These days, in the healthcare industry, one of the most essential activities revolves around medical billing and coding. It is integral to the reimbursement cycle because the way every claim is coded and submitted for insurance reimbursement determines how quickly or slowly it is paid, or even if it isn’t paid at all. This results in a great deal of frustration for medical providers, billing professionals and American businesses.
In order to correct the procedure so that it can be more efficient and so that patients can be reimbursed in a timely manner, it’s important to know about the five most common and costly billing errors that occur and how to prevent them.
Know the Details of Each Insurance Policy
Every insurance policy has its own set of criteria for billing various items for reimbursement. For example, if a patient needs a specific corrective medical device, you must know the guidelines for properly claiming it. Submitting an incorrect claim can slow down the payment or even run the risk of no reimbursement being made at all. This results in the need to resubmit the claim after a cycle of rejection.

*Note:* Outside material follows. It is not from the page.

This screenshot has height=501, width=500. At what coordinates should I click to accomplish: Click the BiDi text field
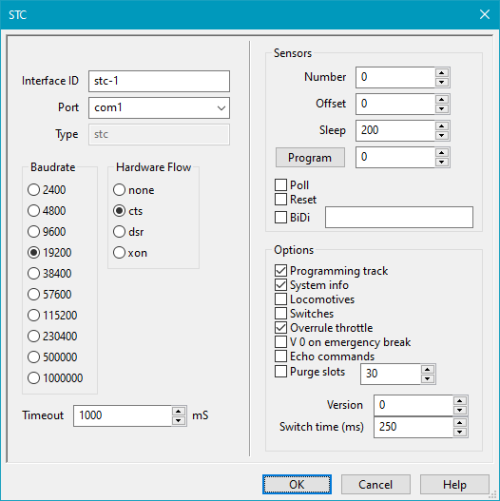point(399,217)
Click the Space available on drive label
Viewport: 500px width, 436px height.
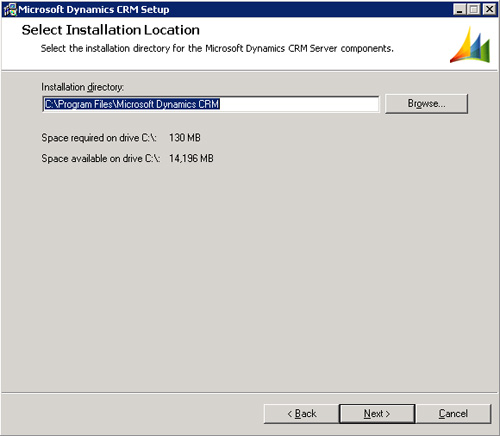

To ensure that the chief points in claims are met, the claim is fresh and paid upon the first submission and to avoid appeals that can be expensive, you must do the following:
- Thoroughly research each policy prior to making a claim. Every policy is unique, so this is crucial.
- Select a member of your team to research any policy changes. One person can handle this task for around four to six hours per week. Medicare even offers free webinars to educate staff on the claims process.
- Maintain weekly research and keep up with policy changes.
If you rely on third-party billing providers, it’s important to know that members also serve as Medicare liaisons and keep up with any changes as they arise.
Assign the Proper Billing Code Modifier
Insurance companies designate a specific billing code for each medical procedure, medical service or corrective medical device. Additionally, a two-digit modifier is needed as well to represent one side of the body, such as LT for “left” and RT for “right.” Billing codes and modifiers need to be implemented into the software you use for medical billing to make the claims process smoother.
You can prevent errors in this area by thoroughly researching all billing codes and modifiers. All claims should include both.
Understand Prescription Guidelines
You must always know the proper guidelines for prescription submissions. Each one should include a start date, doctor’s signature, end date, items delivered (not generic) and what has been expensed to the patient and billed to Medicare.
Preventing this error is fairly easy and merely requires details of what is being prescribed and why.
Update Employee Address Records
Many claims are rejected simply because of incorrect address information for a patient. It is essential that Medicare has all patients’ current home addresses on file.
To prevent this mistake, it’s important to call Medicare’s automated system to check whether a patient’s active residence is on file. Always verify patients’ insurance information before they come to the office for an appointment and be aware that a patient’s resident can change at any time.
Know Patient ID Numbers
Many claims are rejected because there is an incorrect patient ID number in place. You must verify that all IDs are correct.
Preventing this error requires checking the insurance policy to ensure the correct ID is used. It can then be verified for use with the claim.
Using all of these tips will ensure that your medical billing system is much more efficient. Less time will be wasted and claims will be paid faster.